TODO 2: ReAct Implementation

Hint: The ReAct loop is: Thought -> Action -> Observation -> Repeat until answer.

Common Mistakes:

Not checking for termination condition (ANSWER action)
Infinite loops (no max_steps limit)
Losing conversation context (not passing previous steps to LLM)

Debug Checklist:

✅ Loop terminates when answer is found
✅ Maximum steps prevents infinite loops
✅ Each step has access to previous thoughts/actions/observations
✅ Reasoning trace is logged

Code Pattern:

python

def react_agent(question, tools, max_steps=10):
    """ReAct agent implementation"""
    conversation_history = f"Question: {question}\n\n"

    for step in range(1, max_steps + 1):
        # === THOUGHT ===
        prompt = conversation_history + f"Thought {step}:"
        thought = llm(prompt, stop=["Action", "\n\n"])
        conversation_history += f"Thought {step}: {thought}\n"

        # === ACTION ===
        prompt = conversation_history + f"Action {step}:"
        action = llm(prompt, stop=["Observation", "\n\n"])
        conversation_history += f"Action {step}: {action}\n"

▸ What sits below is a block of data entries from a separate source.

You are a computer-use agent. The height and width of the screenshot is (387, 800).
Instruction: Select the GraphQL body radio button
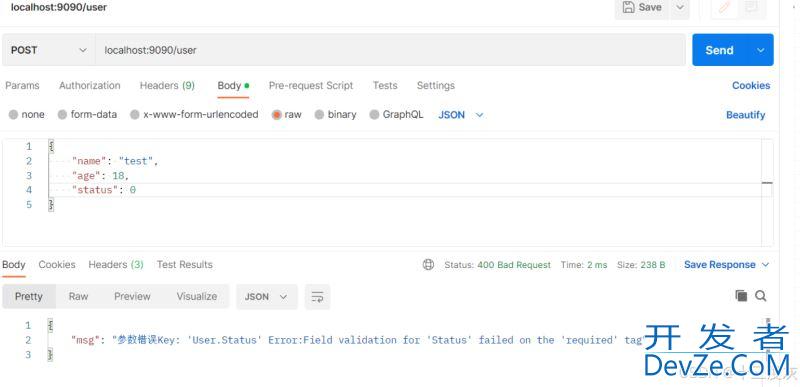pos(374,115)
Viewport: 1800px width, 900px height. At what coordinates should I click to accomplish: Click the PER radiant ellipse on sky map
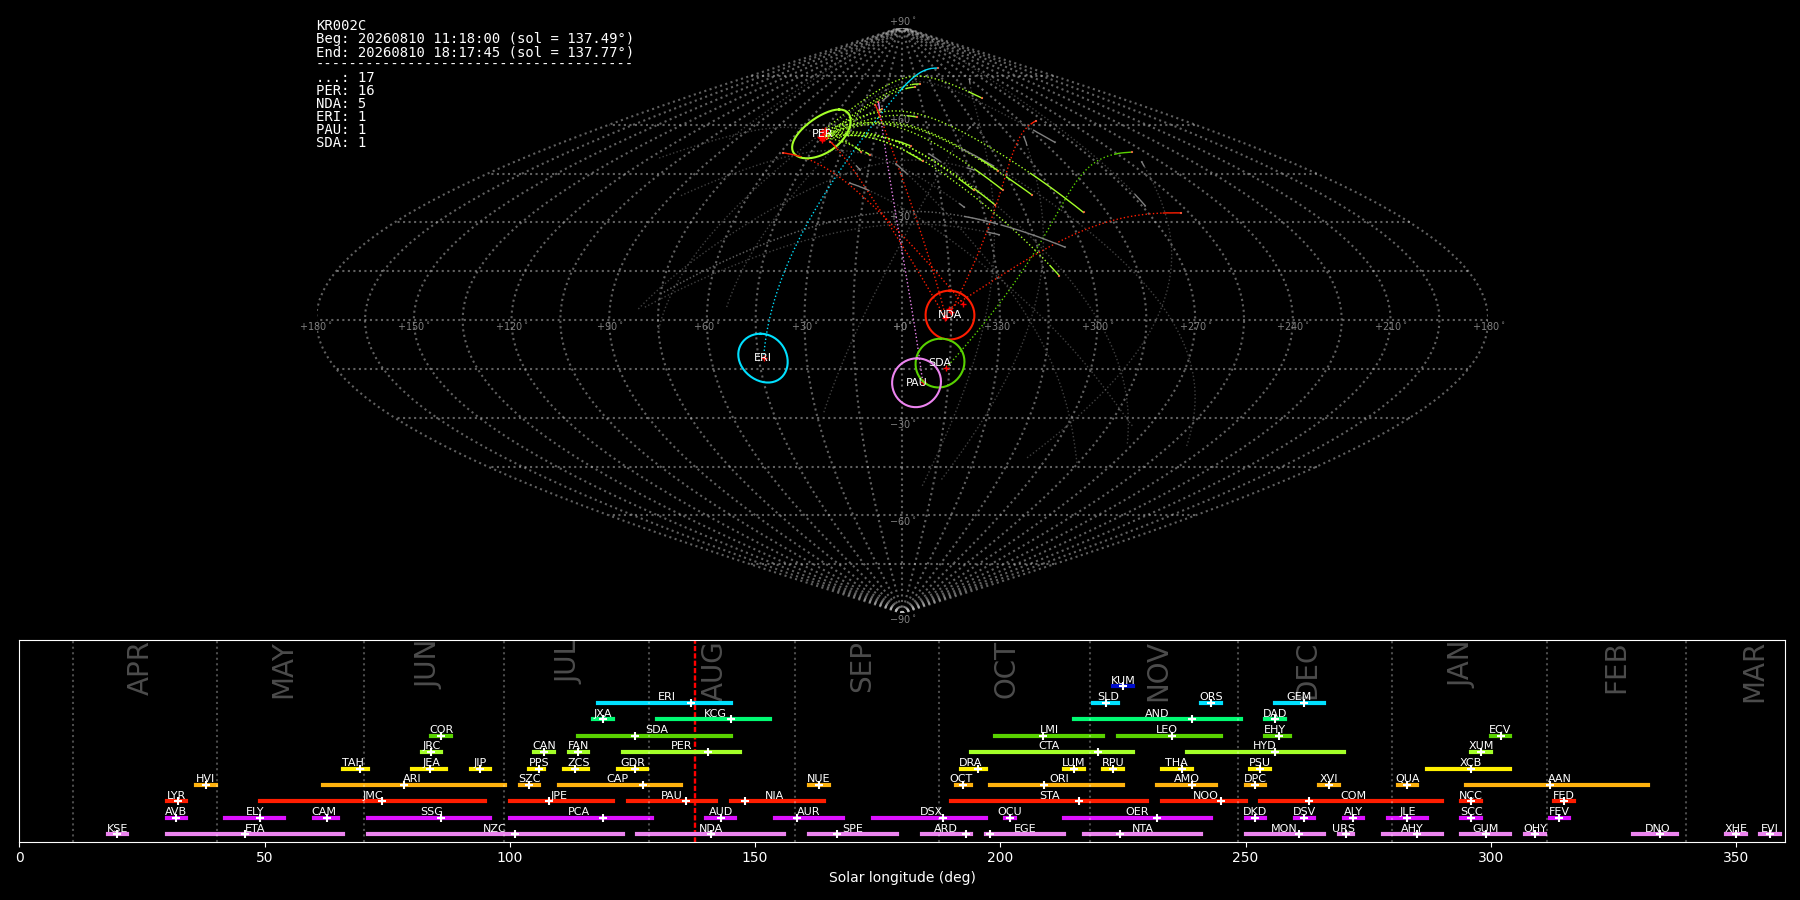(822, 134)
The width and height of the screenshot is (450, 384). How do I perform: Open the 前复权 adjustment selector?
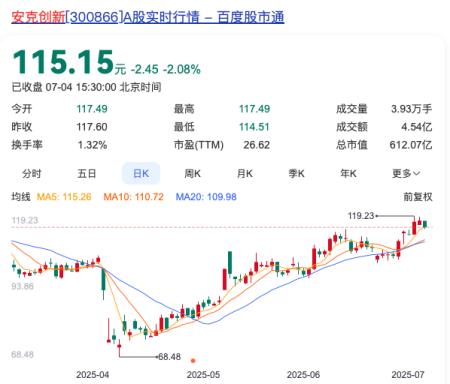tap(418, 197)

        # Check if answer is ready
        if "ANSWER(" in action:
            answer = extract_answer(action)
            return {
                "answer": answer,
                "reasoning_trace": conversation_history,
                "steps": step
            }

        # Parse and execute tool
        tool_name, args = parse_tool_call(action)
        if tool_name:
            result = execute_tool(tool_name, args)
        else:
            result = "No tool specified"

        # === OBSERVATION ===
        conversation_history += f"Observation {step}: {result}\n\n"

    return {
        "answer": "Maximum steps reached without finding answer",
        "reasoning_trace": conversation_history,
        "steps": max_steps
    }

TODO 3: Safety Filters

Hint: Use HuggingFace transformers toxicity detection model or Perspective API.

Common Mistakes:

Only filtering input (must also filter output!)
Binary decision (use confidence threshold instead)
Not handling edge cases (empty input, very long text)

Debug Checklist:

✅ Both input and output are filtered
✅ Toxicity threshold is tuned (e.g., 0.7 for strict, 0.9 for permissive)
✅ Safe queries pass through quickly
✅ Harmful queries are logged with reason

Code Pattern:

python

from transformers import pipeline

# Load toxicity detection model
toxicity_classifier = pipeline("text-classification",
                               model="unitary/toxic-bert")

def is_safe(text, threshold=0.8):
    """Check if text is safe (not toxic)"""
    if not text or len(text) < 3:
        return True  # Empty/short text is safe

    # Classify toxicity
    result = toxicity_classifier(text[:512])[0]  # Limit length

    # Check if toxic
    if result["label"] == "toxic" and result["score"] > threshold:
        return False

    return True

def safe_agent_response(user_input, agent_func):
    """Wrapper that adds safety filters"""
    # Filter input
    if not is_safe(user_input):
        log_safety_violation("input", user_input)
        return "I cannot respond to that request. Please rephrase or ask something else."

    # Generate response
    response = agent_func(user_input)

    # Filter output
    if not is_safe(response):
        log_safety_violation("output", response)
        return "I apologize, but I cannot provide that information. Let me try a different approach."

    return response

TODO 4: Interpretability Dashboard

Hint: Extract attention weights from transformer layers and visualize as heatmap.

Common Mistakes:

Not enabling output_attentions=True in model config
Averaging all attention heads (should visualize separately or selectively)
Not normalizing attention weights

Debug Checklist:

✅ Attention weights are extracted (shape: [num_layers, num_heads, seq_len, seq_len])
✅ Visualization shows which tokens the model attends to
✅ Reasoning trace is displayed step-by-step
✅ Tool calls are highlighted

Code Pattern:

python

import matplotlib.pyplot as plt
import seaborn as sns

def visualize_reasoning_trace(reasoning_trace):
    """Display step-by-step reasoning"""
    steps = reasoning_trace.split("\n\n")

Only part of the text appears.